O primeiro fim e o segundo começo
A quarenta e sete quilómetros de casa, fumei o meu último cigarro. Um Camel cravado ao amigo que ia ao meu lado. Já a viagem ia longa e o sol começava a arrefecer, assim como o Verão após o solstício.
Estavam findas mais de sete horas de viagem quando decidi que era altura para deixar de fumar; descobri também que gosto de viajar de carro, longas viagens, apesar de muito cansativas. O acto de deixar de fumar não é isolado, tem mais do que o esquecimento do simples acto de tirar o filtro, a mortalha, algumas gramas de tabaco e enrolar o cigarro. Não é o esquecimento destas acções, que nos últimos anos se tornaram automáticas, que irá mudar algumas coisa. O facto de já ter mudado é que influencia a ausência das acções. Podia continuar a fumar, mas não quero.

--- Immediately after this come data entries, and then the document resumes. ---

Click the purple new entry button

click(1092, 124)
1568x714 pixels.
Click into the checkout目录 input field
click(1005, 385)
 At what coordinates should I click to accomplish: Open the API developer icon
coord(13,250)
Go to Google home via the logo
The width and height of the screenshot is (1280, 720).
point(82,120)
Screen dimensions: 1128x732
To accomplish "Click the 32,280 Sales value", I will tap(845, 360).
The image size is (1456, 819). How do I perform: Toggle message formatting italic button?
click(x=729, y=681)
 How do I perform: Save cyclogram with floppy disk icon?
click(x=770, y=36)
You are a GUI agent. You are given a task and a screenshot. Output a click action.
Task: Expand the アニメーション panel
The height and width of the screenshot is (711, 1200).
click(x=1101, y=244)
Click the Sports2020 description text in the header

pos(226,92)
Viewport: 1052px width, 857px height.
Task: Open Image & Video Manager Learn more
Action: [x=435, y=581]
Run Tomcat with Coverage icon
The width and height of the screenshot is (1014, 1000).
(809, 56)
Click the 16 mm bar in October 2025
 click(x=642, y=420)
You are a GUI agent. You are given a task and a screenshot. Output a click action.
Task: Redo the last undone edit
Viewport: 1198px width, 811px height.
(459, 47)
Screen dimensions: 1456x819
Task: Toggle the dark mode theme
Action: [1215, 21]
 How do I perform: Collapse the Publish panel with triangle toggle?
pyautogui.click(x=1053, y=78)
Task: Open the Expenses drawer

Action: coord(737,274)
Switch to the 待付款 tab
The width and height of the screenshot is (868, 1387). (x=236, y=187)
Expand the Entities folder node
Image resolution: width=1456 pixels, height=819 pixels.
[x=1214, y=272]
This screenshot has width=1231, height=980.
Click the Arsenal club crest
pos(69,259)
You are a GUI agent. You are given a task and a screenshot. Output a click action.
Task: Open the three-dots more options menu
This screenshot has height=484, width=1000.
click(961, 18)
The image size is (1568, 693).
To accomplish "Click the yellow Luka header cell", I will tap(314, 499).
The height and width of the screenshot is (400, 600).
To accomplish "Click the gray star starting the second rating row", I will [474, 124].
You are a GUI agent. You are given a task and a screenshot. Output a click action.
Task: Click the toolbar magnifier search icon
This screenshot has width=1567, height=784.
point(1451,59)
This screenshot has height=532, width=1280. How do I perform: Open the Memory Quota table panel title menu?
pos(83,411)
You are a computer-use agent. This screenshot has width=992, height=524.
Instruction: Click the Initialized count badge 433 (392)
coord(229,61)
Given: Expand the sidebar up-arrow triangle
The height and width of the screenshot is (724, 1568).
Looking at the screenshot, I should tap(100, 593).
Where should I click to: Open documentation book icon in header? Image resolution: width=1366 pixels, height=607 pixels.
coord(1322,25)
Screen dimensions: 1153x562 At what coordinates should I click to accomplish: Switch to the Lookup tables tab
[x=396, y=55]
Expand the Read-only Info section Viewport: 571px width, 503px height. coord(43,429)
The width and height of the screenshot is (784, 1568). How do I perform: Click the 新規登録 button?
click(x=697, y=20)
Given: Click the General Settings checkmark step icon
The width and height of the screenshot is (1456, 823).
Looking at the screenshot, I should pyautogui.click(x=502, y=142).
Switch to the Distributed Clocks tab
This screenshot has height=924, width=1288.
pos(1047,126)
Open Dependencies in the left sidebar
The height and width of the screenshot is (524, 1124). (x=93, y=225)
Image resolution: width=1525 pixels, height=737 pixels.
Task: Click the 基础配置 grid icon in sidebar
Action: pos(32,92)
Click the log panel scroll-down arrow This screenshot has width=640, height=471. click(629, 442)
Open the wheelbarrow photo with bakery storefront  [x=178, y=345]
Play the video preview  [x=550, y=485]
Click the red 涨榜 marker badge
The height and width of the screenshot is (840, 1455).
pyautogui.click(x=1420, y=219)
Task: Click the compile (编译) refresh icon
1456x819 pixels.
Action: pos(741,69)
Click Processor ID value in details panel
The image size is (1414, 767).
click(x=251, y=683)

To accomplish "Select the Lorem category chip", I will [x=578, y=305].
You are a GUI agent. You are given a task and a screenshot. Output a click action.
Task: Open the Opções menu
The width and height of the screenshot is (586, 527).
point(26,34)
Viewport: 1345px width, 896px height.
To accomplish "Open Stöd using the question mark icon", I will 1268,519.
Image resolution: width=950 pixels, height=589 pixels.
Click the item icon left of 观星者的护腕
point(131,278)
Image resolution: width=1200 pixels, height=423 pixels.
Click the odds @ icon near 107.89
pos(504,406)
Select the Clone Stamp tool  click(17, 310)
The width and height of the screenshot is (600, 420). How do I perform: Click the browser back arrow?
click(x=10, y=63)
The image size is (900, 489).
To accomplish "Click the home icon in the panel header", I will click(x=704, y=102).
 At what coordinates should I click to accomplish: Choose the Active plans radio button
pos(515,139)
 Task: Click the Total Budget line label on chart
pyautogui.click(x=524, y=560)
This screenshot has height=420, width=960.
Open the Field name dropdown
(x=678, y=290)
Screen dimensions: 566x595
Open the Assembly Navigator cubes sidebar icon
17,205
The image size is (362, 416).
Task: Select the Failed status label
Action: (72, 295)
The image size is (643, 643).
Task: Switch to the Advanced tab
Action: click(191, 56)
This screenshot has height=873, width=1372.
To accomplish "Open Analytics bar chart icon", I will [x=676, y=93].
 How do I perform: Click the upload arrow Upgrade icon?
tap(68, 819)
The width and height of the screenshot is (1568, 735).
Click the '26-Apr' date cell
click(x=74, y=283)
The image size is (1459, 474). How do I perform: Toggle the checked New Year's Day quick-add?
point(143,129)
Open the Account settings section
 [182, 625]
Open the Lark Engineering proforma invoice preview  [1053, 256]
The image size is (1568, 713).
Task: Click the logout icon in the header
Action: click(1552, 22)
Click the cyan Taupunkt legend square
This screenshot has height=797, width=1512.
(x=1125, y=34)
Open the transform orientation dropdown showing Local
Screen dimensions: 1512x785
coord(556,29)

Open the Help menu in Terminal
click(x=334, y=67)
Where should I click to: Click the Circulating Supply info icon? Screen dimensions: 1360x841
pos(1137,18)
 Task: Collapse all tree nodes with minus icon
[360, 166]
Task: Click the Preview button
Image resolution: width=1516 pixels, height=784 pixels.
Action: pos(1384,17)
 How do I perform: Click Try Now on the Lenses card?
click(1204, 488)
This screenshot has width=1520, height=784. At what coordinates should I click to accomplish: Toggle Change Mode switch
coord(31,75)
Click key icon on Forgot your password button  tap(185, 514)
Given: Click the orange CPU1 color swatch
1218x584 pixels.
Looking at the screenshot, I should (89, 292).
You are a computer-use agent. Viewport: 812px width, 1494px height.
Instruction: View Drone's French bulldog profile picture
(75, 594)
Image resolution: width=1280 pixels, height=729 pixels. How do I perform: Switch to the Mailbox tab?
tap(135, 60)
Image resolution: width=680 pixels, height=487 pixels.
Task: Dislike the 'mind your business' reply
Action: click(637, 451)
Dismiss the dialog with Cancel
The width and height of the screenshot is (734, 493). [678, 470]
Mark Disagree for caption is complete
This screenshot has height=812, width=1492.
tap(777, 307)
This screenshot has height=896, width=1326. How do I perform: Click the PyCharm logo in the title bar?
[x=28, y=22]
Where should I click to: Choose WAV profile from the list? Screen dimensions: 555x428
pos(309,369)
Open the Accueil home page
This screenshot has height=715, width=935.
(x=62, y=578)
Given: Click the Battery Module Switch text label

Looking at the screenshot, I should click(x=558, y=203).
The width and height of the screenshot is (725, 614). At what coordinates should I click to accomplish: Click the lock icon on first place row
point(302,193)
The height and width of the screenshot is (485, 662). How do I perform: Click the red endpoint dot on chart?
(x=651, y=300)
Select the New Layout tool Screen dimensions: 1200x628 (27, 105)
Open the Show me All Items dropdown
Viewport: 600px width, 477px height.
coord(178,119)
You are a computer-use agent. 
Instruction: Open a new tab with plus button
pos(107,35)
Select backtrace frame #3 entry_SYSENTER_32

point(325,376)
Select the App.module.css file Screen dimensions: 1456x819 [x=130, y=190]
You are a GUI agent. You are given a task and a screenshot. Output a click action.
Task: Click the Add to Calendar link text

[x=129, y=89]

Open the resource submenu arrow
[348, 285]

Terminou a quarenta e sete quilómetros de casa uma fase da minha vida; uma das mais penosas e turbulentas, embora tenha já tido contornos de paz no fim. Faltava ainda o derradeiro golpe, aquele que me faria ver o que era preciso ser visto.
E visto isto, fumei o último cigarro, esmaguei-o o cinzeiro, uma metáfora inútil no momento em que o fim romanceado e o fim real aconteciam ao mesmo tempo e eram o mesmo tempo e aconteceram.
E rompidos os primeiros quarenta e sete quilómetros do segundo começo, lavei-me.
Um banho longo para lavar e levar os “blues” para bem longe, porque embora eles já tivessem ido, encontraram agora um local onde podem estar, onde quero que estejam, para os lembrar, para os sentir sempre que necessário.
Mas para não me acompanharem sempre.
2 Comments:
"Podia continuar a fumar mas não quero..."; a deixa-chave deste guião que escreveste para uma curta-metragem virtual.
O fumo do "último cigarro" passou qual núvem lenta, por este post.
Os não-fumadores agradecem; os outros...vais tê-los á perna.
Vou tentar comentar... mas primeiro, o ritual será idêntico... vou pegar numa mortalha, das pequenas porque as maiores seriam pra outra coisa que troquei por alcoól, vou colocar-lhe algumas gramas de tabaco, e finalmente um filtro... acendo, hummm... prazer oral...
Gostei dessa coisa de... romanceado Vs real, onde acaba uma e começa outra não sei, apenas sei que vivo, e quero viver sistemáticamente na primeira, em tudo. É que a segunda angustia-me... a primeira dá-me prazer, como o teu blog! Parabéns!!!